La administración Trump aclaró por otra parte que esta prohibición no rige necesariamente para las personas que tengan doble nacionalidad, una de ellas de uno de los siete países afectados por la medida. "Los viajeros serán evaluados teniendo en cuenta el pasaporte que muestren", anunció McAleenan.
Las personas que tengan, por ejemplo, un pasaporte de Reino Unido además de un país afectado, pueden mostrarlo y entrar al país, señaló.
Por otra parte, los judíos nacidos en cualquiera de los siete países de mayoría musulmana y que luego emigraron a Israel pueden continuar viajando a Estados Unidos, indicó este martes la embajada de este país en Tel Aviv.
En medio de la polémica, el secretario de Seguridad Nacional, John Kelly, destacó que la política "no representa un veto a los musulmanes", sino que busca proteger a los estadounidenses de posibles amenazas terroristas.

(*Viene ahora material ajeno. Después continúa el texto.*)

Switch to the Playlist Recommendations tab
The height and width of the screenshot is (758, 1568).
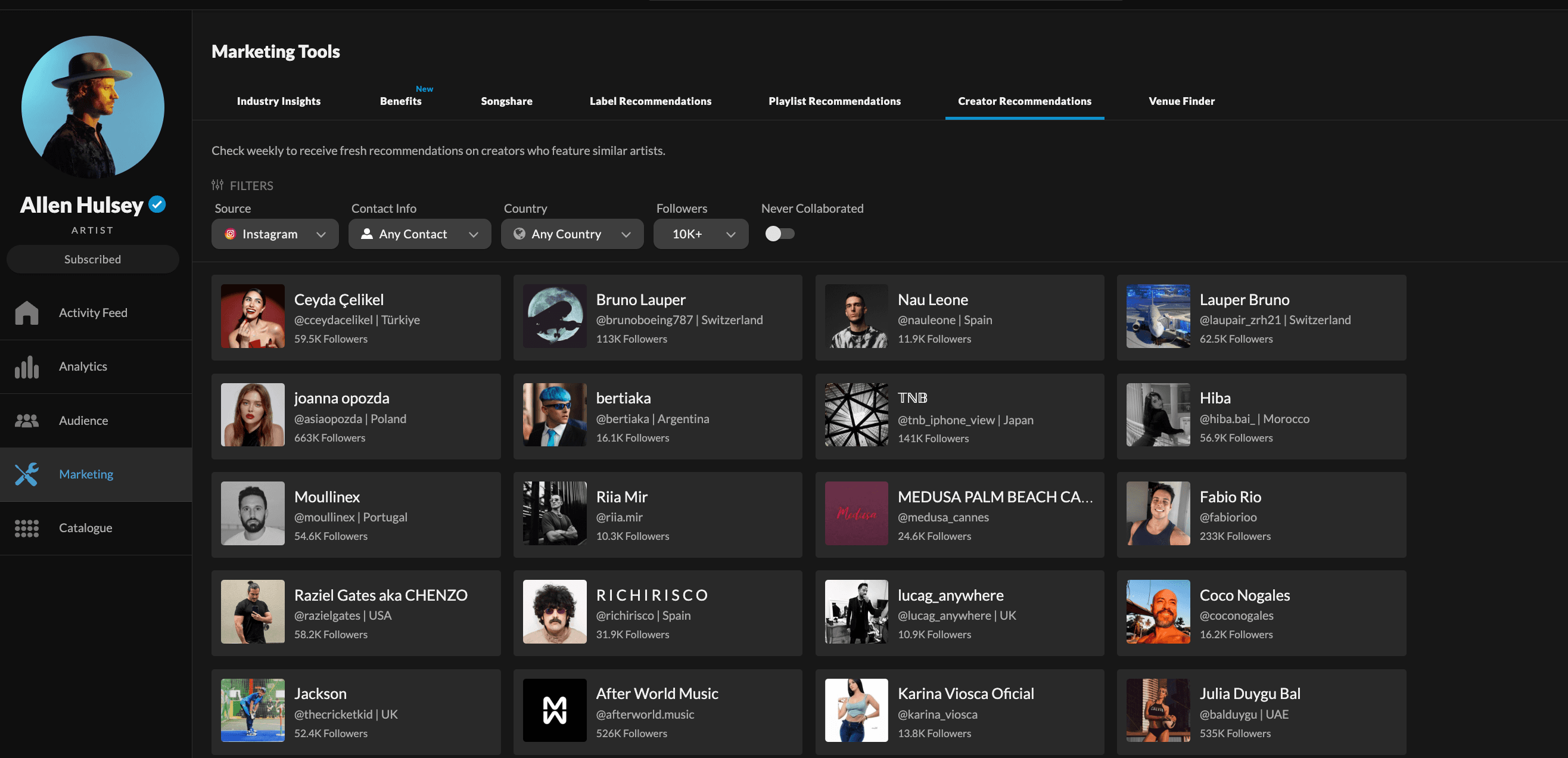pyautogui.click(x=835, y=101)
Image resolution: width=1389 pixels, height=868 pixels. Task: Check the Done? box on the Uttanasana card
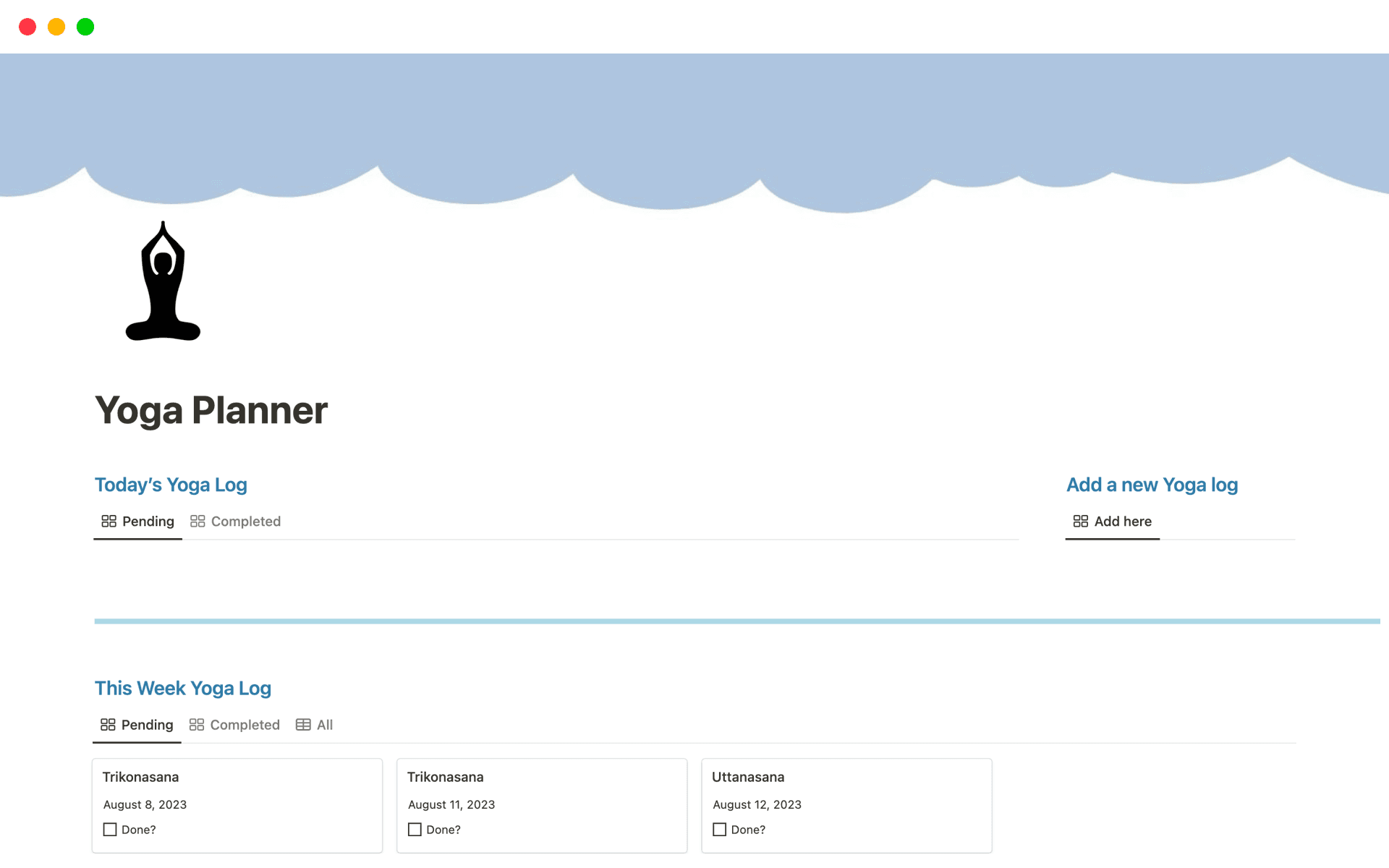[x=719, y=829]

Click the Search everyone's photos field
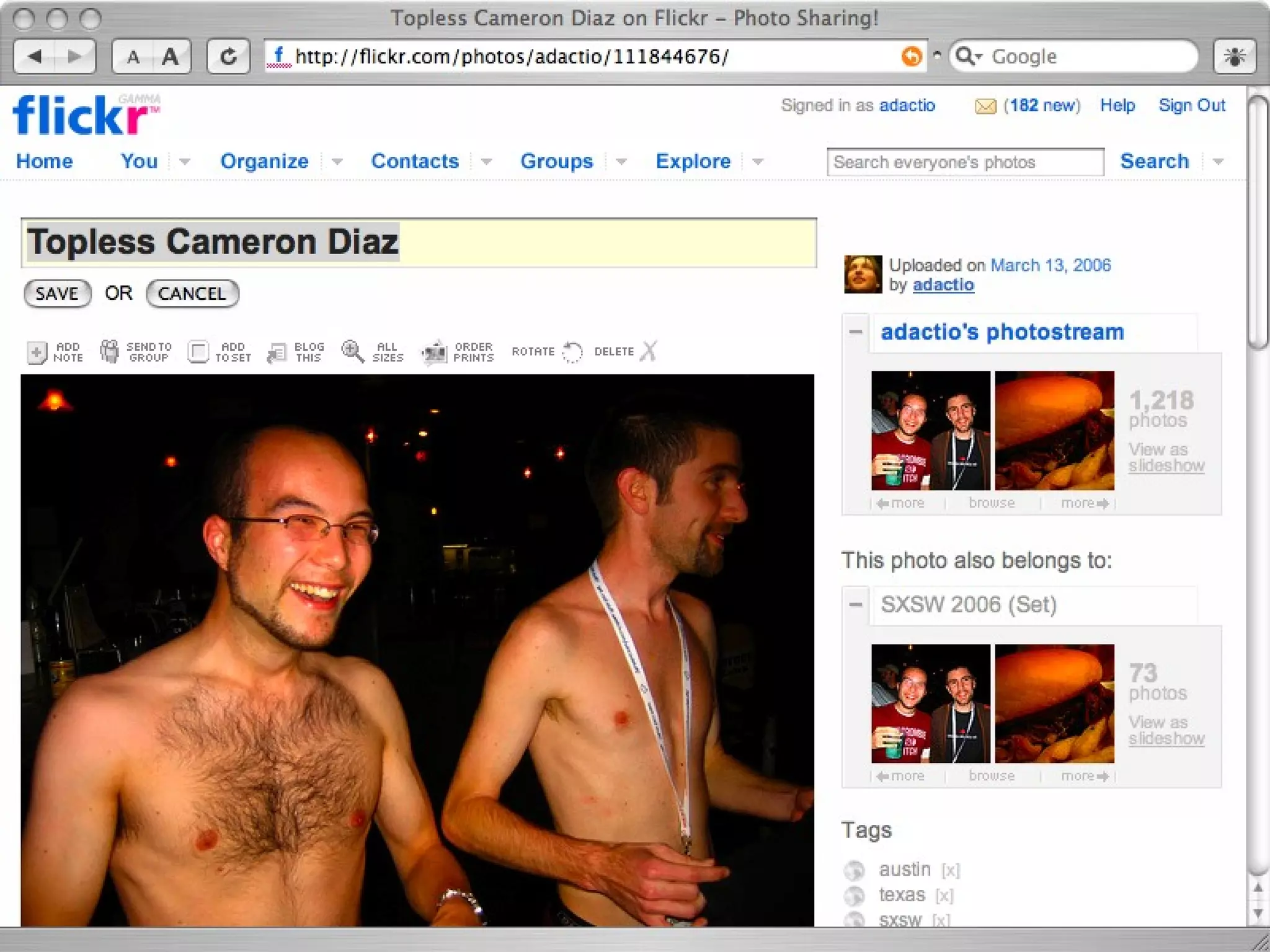coord(965,162)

McAleenan explicó que en las primeras 72 horas desde que la medida entró en vigor se impidió que 721 personas con visas de los territorios afectados ingresaran a Estados Unidos, mientras que más de 1.000 residentes permanentes recibieron una autorización para entrar al país.
El lunes, el Gobierno afirmó que sólo 109 pasajeros de los aproximadamente 325.000 que habían llegado el domingo fueron retenidos para ser interrogados.
Por su parte, el presidente de la Cámara de Representantes, Paul Ryan, lamentó la forma en la que fue implementada la orden ejecutiva, pero defendió la necesidad de una revisión del programa de refugiados. "Necesitamos hacer una pausa, necesitamos asegurar que los estándares para el escrutinio de personas son suficientemente aceptables para garantizar la seguridad de nuestro país", señaló. El republicano dijo que apoya el programa de refugiados de Estados Unidos, pero consideró que se puede ser generoso "y proteger la seguridad nacional al mismo tiempo".